Revising The Field Manual With Input From Academia
Following last December’s sordid exposé on CIA torture, the momentum was right for the U.S. Senate to legislatively ban torture across the Intelligence Community. On June 16, 2015, legislation came quickly and decisively. Sensing the urgency to submit an anti-torture amendment before the issue became a political football for one or another 2016 presidential candidate, Senators John McCain and Diane Feinstein passed their critical anti-torture amendment last week by a 78-21 landslide. By media standards, the event was actually pretty uneventful. The amendment’s passing went largely unnoticed by mainstream news outlets, although it inspired some parody and cynicism from the world of political commentary.
John Oliver lampooned the fact that a self-styled beacon of human rights such as the United States would even be debating an anti-torture amendment in the 21st Century. Conor Friedersdorf aptly pointed out that while the anti-torture amendment overwhelmingly passed, a startling number of Senators voted against it. For many who have followed the legislative process closely, however, a lack of media fanfare about the McCain-Feinstein amendment matters little. What is important now is the fine print of amendment itself – namely, the fact that the Army Field Manual 2-22.3 will now be the law of the land for the entire Intelligence Community, and it will be updated within 12 months to reflect the most up-to-date research in the field of interrogation.
That in mind, interrogators against torture can now move on to a new meaningful discussion. With the anti-torture amendment passed and the FM anointed as the sovereign training guide for the next generation of interrogators, present and former practitioners can find new purpose in addressing questions about the FM’s academic merits as well as its limitations. We can now start to discuss what academic disciplines should contribute to the FM’s first scheduled update, provided one believes that the academics should have any involvement at all.
A prevailing current within high-level interrogation circles is that psychology has much to offer. And they make a good case. Recently, members of the High-Value Detainee Interrogation Group (HIG) research committee, including Susan Brandon, Chris Kelly, and Mark Fallon, presented a symposium sponsored by the Society for the Psychological Study of Social Issues. Their preliminary conclusions suggest that rapport-based approaches are the most useful way to obtain information – something all interrogators against torture probably know from their own experience to be true. What’s different is that the HIG is turning anecdotes from effective interrogators into empirical data that can inform the FM. Earlier this year, the HIG research committee published this brochure, which, if not incorporated into the FM directly, could at least be assigned reading for an interrogator at any phase of his or her career.
The chasm that separates academia from the industries it means to inform is indeed vast. The interrogation industry, if we can call it that, is surely no exception. Reputable members of the HIG believe psychology can enlighten the FM, and to their credit, psychologists like Chris Kelly and Christian Meissner are reaching out from the academic ivory tower to engage interrogation practitioners and create policy for immediate consumption. I don’t know of any other discipline that is doing the same.
Ultimately, interrogation is a battle between minds.
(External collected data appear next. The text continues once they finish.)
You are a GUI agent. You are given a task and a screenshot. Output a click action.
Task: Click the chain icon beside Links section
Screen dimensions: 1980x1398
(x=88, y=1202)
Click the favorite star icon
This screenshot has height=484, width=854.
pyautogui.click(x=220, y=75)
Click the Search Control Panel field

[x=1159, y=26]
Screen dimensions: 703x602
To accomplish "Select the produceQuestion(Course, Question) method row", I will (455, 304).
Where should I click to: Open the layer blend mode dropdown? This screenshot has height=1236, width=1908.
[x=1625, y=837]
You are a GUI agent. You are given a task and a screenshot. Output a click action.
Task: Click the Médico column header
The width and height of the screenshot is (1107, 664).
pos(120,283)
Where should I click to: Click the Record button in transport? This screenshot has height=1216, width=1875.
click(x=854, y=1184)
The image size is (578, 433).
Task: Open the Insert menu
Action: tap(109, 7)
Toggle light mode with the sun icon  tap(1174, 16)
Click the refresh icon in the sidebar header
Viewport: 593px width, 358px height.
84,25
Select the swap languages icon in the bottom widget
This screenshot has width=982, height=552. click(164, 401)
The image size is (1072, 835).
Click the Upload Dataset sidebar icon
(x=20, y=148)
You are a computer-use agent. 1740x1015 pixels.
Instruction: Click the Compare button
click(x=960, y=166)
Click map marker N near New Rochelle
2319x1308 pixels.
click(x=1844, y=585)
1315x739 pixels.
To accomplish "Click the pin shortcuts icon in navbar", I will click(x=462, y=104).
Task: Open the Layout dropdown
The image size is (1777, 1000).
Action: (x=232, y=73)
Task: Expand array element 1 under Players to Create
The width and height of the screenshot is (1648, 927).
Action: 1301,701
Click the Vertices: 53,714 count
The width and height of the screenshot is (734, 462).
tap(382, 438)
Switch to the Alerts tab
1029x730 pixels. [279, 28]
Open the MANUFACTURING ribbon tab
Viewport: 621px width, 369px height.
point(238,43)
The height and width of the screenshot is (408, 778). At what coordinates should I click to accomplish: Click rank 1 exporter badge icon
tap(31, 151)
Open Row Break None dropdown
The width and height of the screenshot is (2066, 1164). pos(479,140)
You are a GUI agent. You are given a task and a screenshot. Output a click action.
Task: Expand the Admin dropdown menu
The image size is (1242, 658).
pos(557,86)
The importance of psychology, therefore, is fairly self-evident. I don’t see how economists, sociologists, or political scientists could help an interrogator hone his craft inside the booth. It is a personal disappointment, furthermore, that language and culture studies can’t contribute to the FM in the same clear way as psychology. Using Arabic in the booth, and knowing what I did of Middle Eastern culture, I found that rapport – and thus information – often came rather easily. But because humanitarian disciples generally describe rather than prescribe, and because we can never fully predict which culture and in whose language we’ll be interrogating next time around, it pains me to admit that language and culture studies might have nothing useful to contribute to the FM, at least for now.
When it comes to revising the FM, the US Government has clearly placed a lot of faith in the relationship between academics and interrogation practitioners. The recently adopted McCain-Feinstein amendment requires DoD update the FM within 12 months, and then every three years thereafter, so for better or worse, these strange bedfellows are definitely in a long-term relationship. For now, it seems the interrogators are monogamously committed to psychology. That is surely nothing to disparage. I see a tremendous benefit in the association between psychology and interrogation, particularly if the HIG research committee and their team of scholars can translate that vital empirical data into a vernacular legible to the AFM’s next generation of readers, whether they’re training at Fort Huachuca or The Farm.